Autograd Wrapper for Distributed ScatterV. It is based on the idea of a single global tensor which is distributed along a specified dimension into chunks of variable size. This primitive scatters the global tensor from a specified source rank into local chunks onto each other rank. It is intended to be used in tensor-parallel settings on tensors which require gradients to be passed through. The backward pass corresponds to an GatherV primitive gathering local gradients from all the other ranks into a single global gradient on the specified source rank.

Parameters:

tensor (torch.Tensor) – global tensor, valid on source rank
sizes (List[int]) – list of the sizes of each chunk on each rank along distributed dimension, valid and set each rank
dim (int, optional) – dimension along which global tensor is distributed, by default 0
src (int, optional) – source rank of primitive, i.e. rank of original full global tensor, by default 0
group (Optional[dist.ProcessGroup], optional) – process group along which global tensor is shared, by default None

Returns:

corresponding local part of the global tensor on each rank

Return type:

torch.Tensor

physicsnemo.distributed.fft#

class physicsnemo.distributed.fft.DistributedIRFFT2(*args, **kwargs)[source]#

Bases: Function

Autograd Wrapper for a distributed 2D real to complex IFFT primitive. It is based on the idea of a single global tensor which is distributed along a specified dimension into chunks of equal size. This primitive computes a 1D IFFT first along dim[1], then performs an AllToAll transpose before computing a 1D FFT along dim[0]. The backward pass performs an FFT operation with communication in the opposite order as in the forward pass.

For the forward method, data should be split along dim[0] across the “spatial_parallel” process group. The output is data split in dim[1].
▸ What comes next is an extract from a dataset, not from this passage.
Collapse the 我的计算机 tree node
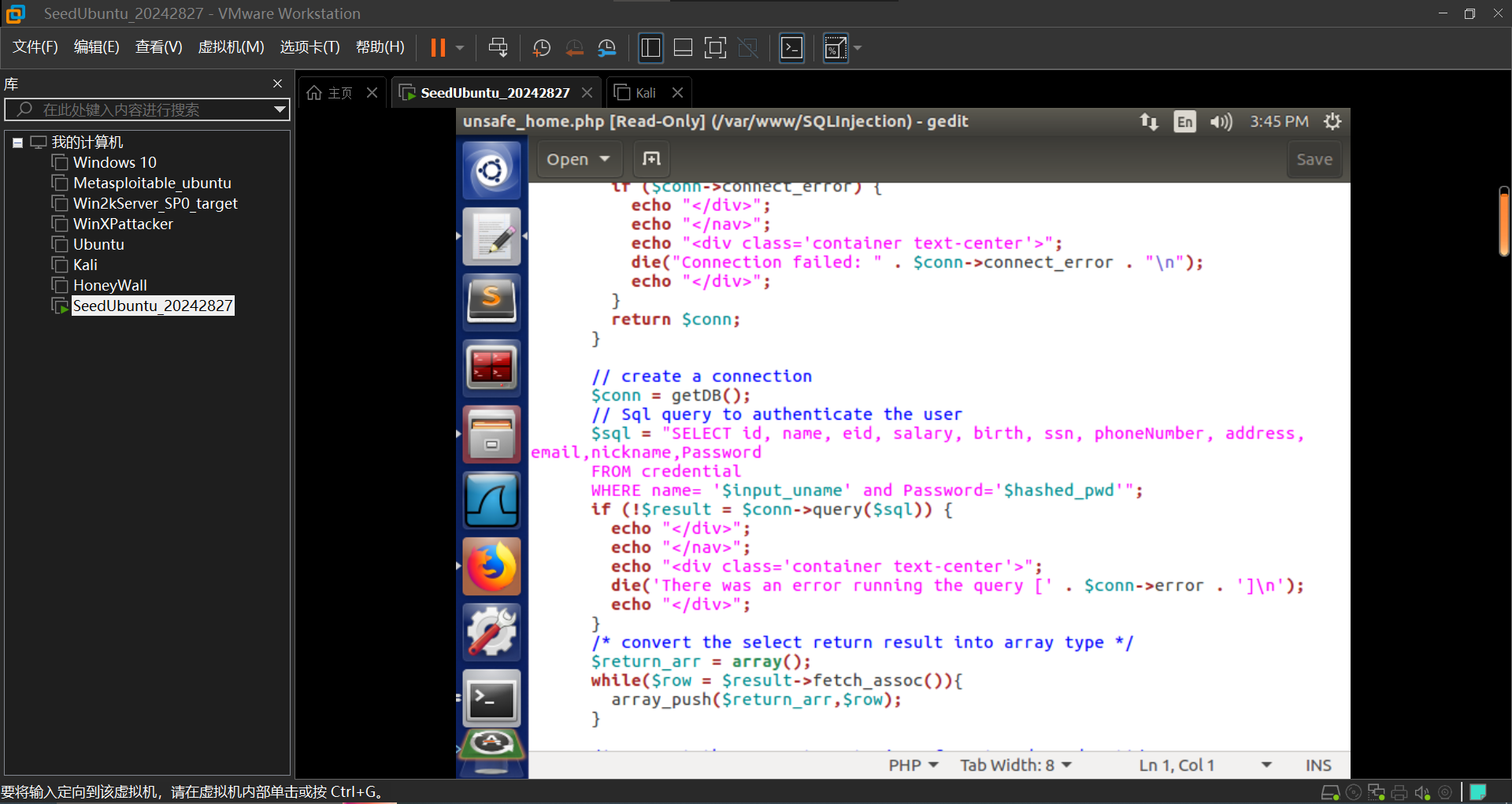The height and width of the screenshot is (804, 1512). (17, 143)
static backward(ctx, grad_output)[source]#: Backward pass for DistributedIRFFT2.

static forward(ctx, x, s, dim, norm='ortho')[source]#: Forward pass for DistributedIRFFT2.

class physicsnemo.distributed.fft.DistributedRFFT2(*args, **kwargs)[source]#

Bases: Function

Autograd Wrapper for a distributed 2D real to complex FFT primitive. It is based on the idea of a single global tensor which is distributed along a specified dimension into chunks of equal size. This primitive computes a 1D FFT first along dim[0], then performs an AllToAll transpose before computing a 1D FFT along dim[1]. The backward pass performs an IFFT operation with communication in the opposite order as in the forward pass.
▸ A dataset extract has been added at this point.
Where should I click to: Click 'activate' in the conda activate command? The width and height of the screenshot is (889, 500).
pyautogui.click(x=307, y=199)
For the forward method, data should be split along dim[1] across the “spatial_parallel” process group. The output is data split in dim[0].

static backward(ctx, grad_output)[source]#: Backward pass for DistributedRFFT2.
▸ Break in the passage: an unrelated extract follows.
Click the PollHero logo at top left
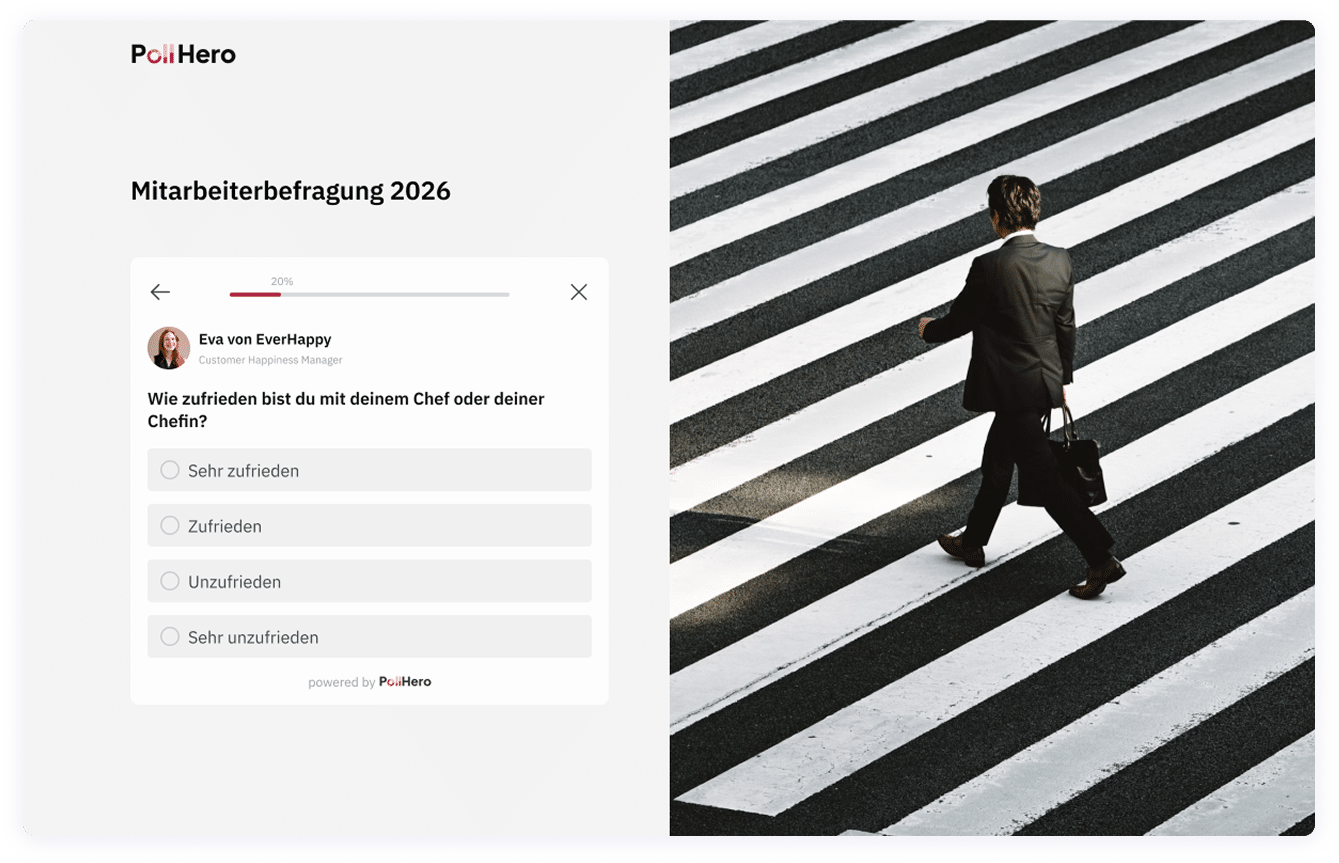1339x863 pixels. pyautogui.click(x=183, y=54)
static forward(ctx, x, s, dim, norm='ortho')[source]#: Forward pass for DistributedRFFT2.

physicsnemo.distributed.mappings#

physicsnemo.distributed.mappings.copy_to_parallel_region(input, group)[source]#: Copy input

physicsnemo.distributed.mappings.gather_from_parallel_region(input, dim, shapes, group)[source]#: Gather the input from matmul parallel region and concatenate.

physicsnemo.distributed.mappings.reduce_from_parallel_region(input, group)[source]#: All-reduce the input from the matmul parallel region.

physicsnemo.distributed.mappings.scatter_to_parallel_region(input, dim, group)[source]#: Split the input and keep only the corresponding chuck to the rank.